AI is transforming how organisations operate, and with it comes a new set of risks and responsibilities. As the EU’s AI Act sets the regulatory stage, internal auditors are expected to understand, assess, and navigate this evolving landscape.
Based on the recent paper by IIA Global and IIA Spain: “Internal audit of artificial intelligence applied to business processes.” this webinar came just in timem bringing together over 350 participants, confirming that AI is top of mind for the internal audit community.
So, what did we learn?
AI Is Here to Stay
- We started with a clear, practical definition of AI (based on the OECD) and explored its main types—classic AI, machine learning, generative AI, and reinforcement learning—each with real business implications and risks.
Fast Adoption, New Risks
- As AI spreads fast across industries, regulators are also stepping up. This creates a complex landscape of risks, spanning from governance and operational to reputational, financial, and cyber that internal auditors need to monitor and address. AI washing is starting!
The Role of Internal Audit
- Internal auditors are expected to play an active role in the AI journey. That means:
- Setting up an AI strategy for IA
- Engaging early in AI projects
- Evaluating governance and risk structures
- Providing assurance on data, privacy, and model performance
- Ensuring human oversight and proper documentation
- Training and advising boards and senior management
A Practical Framework for Auditing AI
- The speakers shared a structured work programme, with key focus areas:
- Governance: roles, responsibilities, policies, and inventories
- IT Security: access controls, backup policies, and privacy protections
- Data Quality: integrity checks, change management, and monitoring
- Performance: testing, transparency, and model explainability
- Bias & Ethics: legal reviews, bias detection, and avoiding “AI washing”

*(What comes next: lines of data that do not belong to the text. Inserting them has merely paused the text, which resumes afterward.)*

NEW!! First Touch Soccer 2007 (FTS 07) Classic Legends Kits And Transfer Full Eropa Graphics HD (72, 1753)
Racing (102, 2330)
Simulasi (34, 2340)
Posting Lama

Governance, Culture & Training Matter
- Strong governance and a culture of accountability are essential. Training isn’t just for tech teams. Boards and top management must understand AI’s potential, risks, and ethical challenges.
Speakers:

Pablo Ausín Sánchez is a Control Systems Engineer with an MBA, a PMI-PMP certification, and a CertGED qualification. He currently works as the Internal Audit Data Analytics and AI Manager at Inditex. Pablo brings extensive experience in auditing artificial intelligence systems, data governance, and leading complex projects. His background combines strong technical expertise with strategic insight, making him a key contributor in the field of data-driven internal audit.

Juan José Villar Roldan serves as a Senior Data Analyst within the Internal Audit department at Iberdrola and is currently pursuing a PhD in Quantitative Economics. He applies his extensive expertise in data analytics and Artificial Intelligence to drive innovation in Internal Audit, thereby enhancing operational efficiency and continuous monitoring within the department.